- Born: 23 June 1991 (age 35) Rassony, Viciebsk Region of Belarus
- Education: Belarusian Military Academy
- Occupation: special liaison officer
- Employer: the Belarusian Armed Forces’ General Staff

= Dzianis Urad =

Belarusian political prisoner (born 1991)

Dzianis Urad (Дзяніс Урад, also known as Denis Urad; born 23 June 1991) is a former special liaison officer of the Belarusian Armed Forces’ General Staff and a political prisoner.

== Biography ==
Urad was born on 23 June 1991 in Rasony, Viciebsk Region of Belarus.

He graduated from the Belarusian Military Academy at the Faculty of Communications and Automated Control Systems in 2014.

Urad is married and has a child.

== Political activism and 18 years’ sentence ==
During the 2020-21 Belarusian Protests Urad sent to opposition media a copy of a letter in which Belarus’ Interior Minister Ivan Kubrakou demanded the defence minister involve the army in suppressing protests.

On 14 May 2021 the supreme court of Belarus sentenced Urad to 18 years in prison for treason. "Urad's action ... has caused significant harm to national interests," state prosecutor Mikhail Kavaliou declared.

Belarusian human rights organisation "Viasna" declared Urad a political prisoner:

“According to the Law on Information, Informatization and Protection of Information, access to information, dissemination and (or) provision of information on violations of the law and information reflecting the state of public safety may not be restricted.

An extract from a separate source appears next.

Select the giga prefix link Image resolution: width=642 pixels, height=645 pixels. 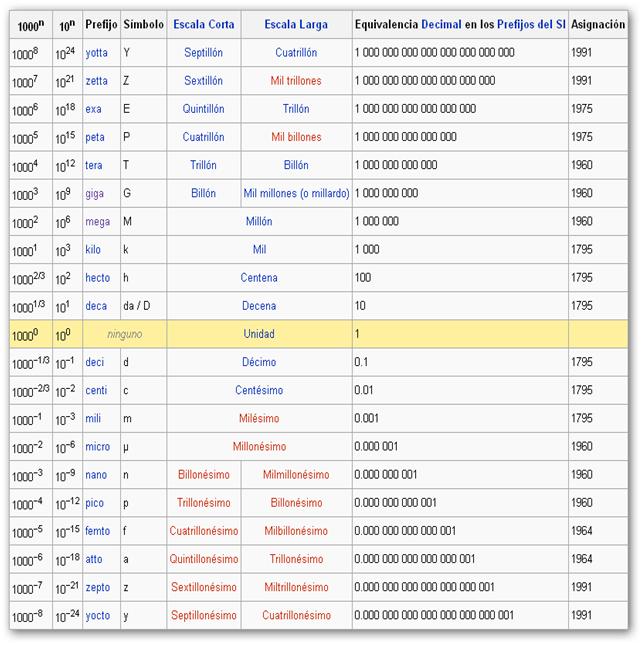point(95,194)
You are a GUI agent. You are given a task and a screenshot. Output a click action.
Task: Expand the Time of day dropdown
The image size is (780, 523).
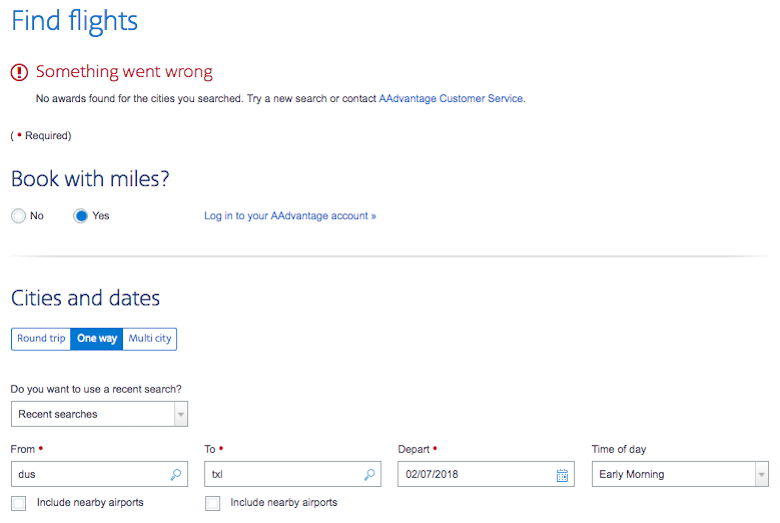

Thus, there is no doubt that Dzianis Urad acted in the public interest, while the justification by the Minister of the Interior of involving the military in police functions by the alleged purpose of “protecting critical facilities”, including those “posing an increased danger to human life and health” is nothing but a manipulation of the law”.

Jens Geier, member of the European Parliament, has taken over the godparenthood of Dzianis Urad as part of Libereco’s #WeStandBYyou solidarity campaign.